15.20
Estimate the number of block transfers and seeks required by your solution to Exercise 15.19 for \(r_1 \bowtie r_2\), where \(r_1\) and \(r_2\) are as defined in Exercise 15.3.
Assume the relations \(r_1\) and \(r_2\) have a secondary B+-tree index. Assume also, the leaf nodes of their indices is stored consecutively on the hard disk. Let the number of leaf nodes in the index of relation \(r_1\) be \(l_1\). Similarly let the number of leaf nodes in the index of relation \(r_2\) be \(l_2\).

* _Material provided_:
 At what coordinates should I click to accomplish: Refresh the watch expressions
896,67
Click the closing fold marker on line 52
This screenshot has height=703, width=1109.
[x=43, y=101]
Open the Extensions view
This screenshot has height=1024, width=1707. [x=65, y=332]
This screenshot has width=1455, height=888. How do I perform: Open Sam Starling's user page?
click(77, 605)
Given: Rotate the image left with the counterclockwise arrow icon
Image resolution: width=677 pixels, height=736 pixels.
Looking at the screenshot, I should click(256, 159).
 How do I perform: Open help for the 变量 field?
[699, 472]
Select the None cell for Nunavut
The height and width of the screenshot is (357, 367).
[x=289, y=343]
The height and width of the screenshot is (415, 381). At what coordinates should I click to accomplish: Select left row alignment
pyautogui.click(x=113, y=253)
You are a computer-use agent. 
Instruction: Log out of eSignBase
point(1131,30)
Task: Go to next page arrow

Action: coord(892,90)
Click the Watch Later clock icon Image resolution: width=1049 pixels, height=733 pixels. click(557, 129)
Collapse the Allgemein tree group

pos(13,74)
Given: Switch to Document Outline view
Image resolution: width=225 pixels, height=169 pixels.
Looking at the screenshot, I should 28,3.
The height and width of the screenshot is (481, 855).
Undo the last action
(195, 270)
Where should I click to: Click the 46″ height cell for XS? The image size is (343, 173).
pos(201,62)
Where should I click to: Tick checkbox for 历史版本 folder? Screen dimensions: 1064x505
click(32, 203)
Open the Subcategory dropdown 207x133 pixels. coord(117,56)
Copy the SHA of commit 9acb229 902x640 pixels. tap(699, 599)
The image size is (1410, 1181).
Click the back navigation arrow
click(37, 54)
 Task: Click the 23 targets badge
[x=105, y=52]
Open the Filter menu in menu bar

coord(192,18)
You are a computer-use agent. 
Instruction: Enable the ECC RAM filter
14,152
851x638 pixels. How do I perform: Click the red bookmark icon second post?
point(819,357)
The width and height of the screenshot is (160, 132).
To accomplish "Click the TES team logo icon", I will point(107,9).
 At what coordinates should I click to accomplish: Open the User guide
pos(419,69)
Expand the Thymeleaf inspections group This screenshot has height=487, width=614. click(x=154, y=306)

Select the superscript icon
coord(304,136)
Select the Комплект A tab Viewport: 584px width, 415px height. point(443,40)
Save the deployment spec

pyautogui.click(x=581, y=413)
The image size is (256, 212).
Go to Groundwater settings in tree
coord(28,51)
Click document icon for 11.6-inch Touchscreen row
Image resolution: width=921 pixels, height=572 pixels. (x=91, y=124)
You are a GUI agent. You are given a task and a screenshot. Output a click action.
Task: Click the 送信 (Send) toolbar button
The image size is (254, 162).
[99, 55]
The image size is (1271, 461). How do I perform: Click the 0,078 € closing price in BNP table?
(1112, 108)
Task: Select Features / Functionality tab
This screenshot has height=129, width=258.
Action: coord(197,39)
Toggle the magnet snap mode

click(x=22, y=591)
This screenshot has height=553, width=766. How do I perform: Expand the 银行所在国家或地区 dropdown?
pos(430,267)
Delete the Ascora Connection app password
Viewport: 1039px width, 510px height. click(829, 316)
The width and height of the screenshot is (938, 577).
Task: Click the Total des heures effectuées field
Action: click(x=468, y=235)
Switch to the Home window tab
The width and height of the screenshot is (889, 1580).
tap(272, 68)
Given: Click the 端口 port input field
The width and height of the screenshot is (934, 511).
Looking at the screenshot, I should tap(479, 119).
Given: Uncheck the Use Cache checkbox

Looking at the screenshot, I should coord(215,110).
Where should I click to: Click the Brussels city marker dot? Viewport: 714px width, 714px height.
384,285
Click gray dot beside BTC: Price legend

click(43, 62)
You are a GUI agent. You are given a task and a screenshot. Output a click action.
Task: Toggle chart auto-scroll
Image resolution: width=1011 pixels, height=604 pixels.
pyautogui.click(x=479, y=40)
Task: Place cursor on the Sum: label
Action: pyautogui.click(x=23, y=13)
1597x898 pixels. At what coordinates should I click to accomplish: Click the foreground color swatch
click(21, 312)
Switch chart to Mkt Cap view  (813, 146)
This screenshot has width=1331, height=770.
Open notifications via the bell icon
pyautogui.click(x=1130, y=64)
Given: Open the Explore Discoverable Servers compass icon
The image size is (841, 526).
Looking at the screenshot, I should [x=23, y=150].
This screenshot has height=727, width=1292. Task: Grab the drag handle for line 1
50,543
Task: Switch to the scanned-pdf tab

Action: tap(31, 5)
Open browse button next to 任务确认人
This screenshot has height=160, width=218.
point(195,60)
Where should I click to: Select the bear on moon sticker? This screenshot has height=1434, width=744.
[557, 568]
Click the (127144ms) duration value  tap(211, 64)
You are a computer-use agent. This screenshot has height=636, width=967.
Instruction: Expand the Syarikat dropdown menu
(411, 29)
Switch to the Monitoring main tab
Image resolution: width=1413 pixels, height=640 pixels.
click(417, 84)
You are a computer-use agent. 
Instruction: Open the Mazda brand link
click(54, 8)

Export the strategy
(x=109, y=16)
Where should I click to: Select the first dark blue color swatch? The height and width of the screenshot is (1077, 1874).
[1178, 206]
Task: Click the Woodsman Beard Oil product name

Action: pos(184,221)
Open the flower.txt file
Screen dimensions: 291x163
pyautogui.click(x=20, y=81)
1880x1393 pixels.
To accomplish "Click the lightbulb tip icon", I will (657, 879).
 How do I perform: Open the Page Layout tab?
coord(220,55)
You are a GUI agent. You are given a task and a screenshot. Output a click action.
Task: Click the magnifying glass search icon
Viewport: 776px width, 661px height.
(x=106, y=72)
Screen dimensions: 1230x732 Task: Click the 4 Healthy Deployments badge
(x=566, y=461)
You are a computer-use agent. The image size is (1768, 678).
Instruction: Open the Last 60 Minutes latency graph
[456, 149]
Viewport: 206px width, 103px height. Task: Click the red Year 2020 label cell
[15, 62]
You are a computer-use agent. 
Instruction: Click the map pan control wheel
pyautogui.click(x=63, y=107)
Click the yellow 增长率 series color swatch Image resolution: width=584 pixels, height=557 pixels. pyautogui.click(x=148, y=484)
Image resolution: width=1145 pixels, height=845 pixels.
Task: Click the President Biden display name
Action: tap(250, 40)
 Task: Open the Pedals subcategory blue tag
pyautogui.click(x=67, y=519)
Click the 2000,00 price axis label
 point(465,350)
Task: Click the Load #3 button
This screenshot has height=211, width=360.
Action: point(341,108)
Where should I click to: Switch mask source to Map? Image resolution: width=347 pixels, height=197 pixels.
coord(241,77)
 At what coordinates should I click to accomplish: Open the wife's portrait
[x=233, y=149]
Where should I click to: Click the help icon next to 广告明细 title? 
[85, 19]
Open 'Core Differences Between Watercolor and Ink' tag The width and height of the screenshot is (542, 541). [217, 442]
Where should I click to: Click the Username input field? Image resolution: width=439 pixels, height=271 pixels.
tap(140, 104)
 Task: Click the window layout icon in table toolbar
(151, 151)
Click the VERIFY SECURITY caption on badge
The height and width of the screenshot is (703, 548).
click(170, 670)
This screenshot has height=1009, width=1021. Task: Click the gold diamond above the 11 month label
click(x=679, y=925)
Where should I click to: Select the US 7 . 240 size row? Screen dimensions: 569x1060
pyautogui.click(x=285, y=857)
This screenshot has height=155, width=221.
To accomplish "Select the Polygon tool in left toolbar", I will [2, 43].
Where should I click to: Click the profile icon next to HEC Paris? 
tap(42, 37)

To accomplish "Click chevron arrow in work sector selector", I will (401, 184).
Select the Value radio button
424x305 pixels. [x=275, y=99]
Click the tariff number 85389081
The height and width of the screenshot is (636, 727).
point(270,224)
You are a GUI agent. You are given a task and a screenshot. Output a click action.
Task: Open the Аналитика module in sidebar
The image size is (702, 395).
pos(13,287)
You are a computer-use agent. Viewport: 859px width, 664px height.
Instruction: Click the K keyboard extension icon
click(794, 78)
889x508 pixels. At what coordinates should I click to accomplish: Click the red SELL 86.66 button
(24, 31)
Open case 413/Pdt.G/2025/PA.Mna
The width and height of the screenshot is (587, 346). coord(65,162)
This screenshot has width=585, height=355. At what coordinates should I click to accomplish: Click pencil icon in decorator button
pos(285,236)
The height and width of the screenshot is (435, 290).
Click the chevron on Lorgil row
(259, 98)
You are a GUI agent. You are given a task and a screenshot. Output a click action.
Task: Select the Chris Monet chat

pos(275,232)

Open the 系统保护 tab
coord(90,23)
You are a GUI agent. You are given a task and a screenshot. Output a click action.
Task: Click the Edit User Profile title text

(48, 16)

* _Required tasks_:
**1)** List every exercise number that appears in the exercise.
**2)** Transcribe the stretch of the entries from the line containing "Collapse the Allgemein tree group" through the line containing "coord(304,136)".
The exercise has no connection to the entries.

* _Responses to the exercise_:
**1)** 15.20, 15.19, 15.3

**2)**
Collapse the Allgemein tree group

pos(13,74)
Given: Switch to Document Outline view
Image resolution: width=225 pixels, height=169 pixels.
Looking at the screenshot, I should 28,3.
The height and width of the screenshot is (481, 855).
Undo the last action
(195, 270)
Where should I click to: Click the 46″ height cell for XS? The image size is (343, 173).
pos(201,62)
Where should I click to: Tick checkbox for 历史版本 folder? Screen dimensions: 1064x505
click(32, 203)
Open the Subcategory dropdown 207x133 pixels. coord(117,56)
Copy the SHA of commit 9acb229 902x640 pixels. tap(699, 599)
The image size is (1410, 1181).
Click the back navigation arrow
click(37, 54)
 Task: Click the 23 targets badge
[x=105, y=52]
Open the Filter menu in menu bar

coord(192,18)
You are a computer-use agent. 
Instruction: Enable the ECC RAM filter
14,152
851x638 pixels. How do I perform: Click the red bookmark icon second post?
point(819,357)
The width and height of the screenshot is (160, 132).
To accomplish "Click the TES team logo icon", I will point(107,9).
 At what coordinates should I click to accomplish: Open the User guide
pos(419,69)
Expand the Thymeleaf inspections group This screenshot has height=487, width=614. click(x=154, y=306)

Select the superscript icon
coord(304,136)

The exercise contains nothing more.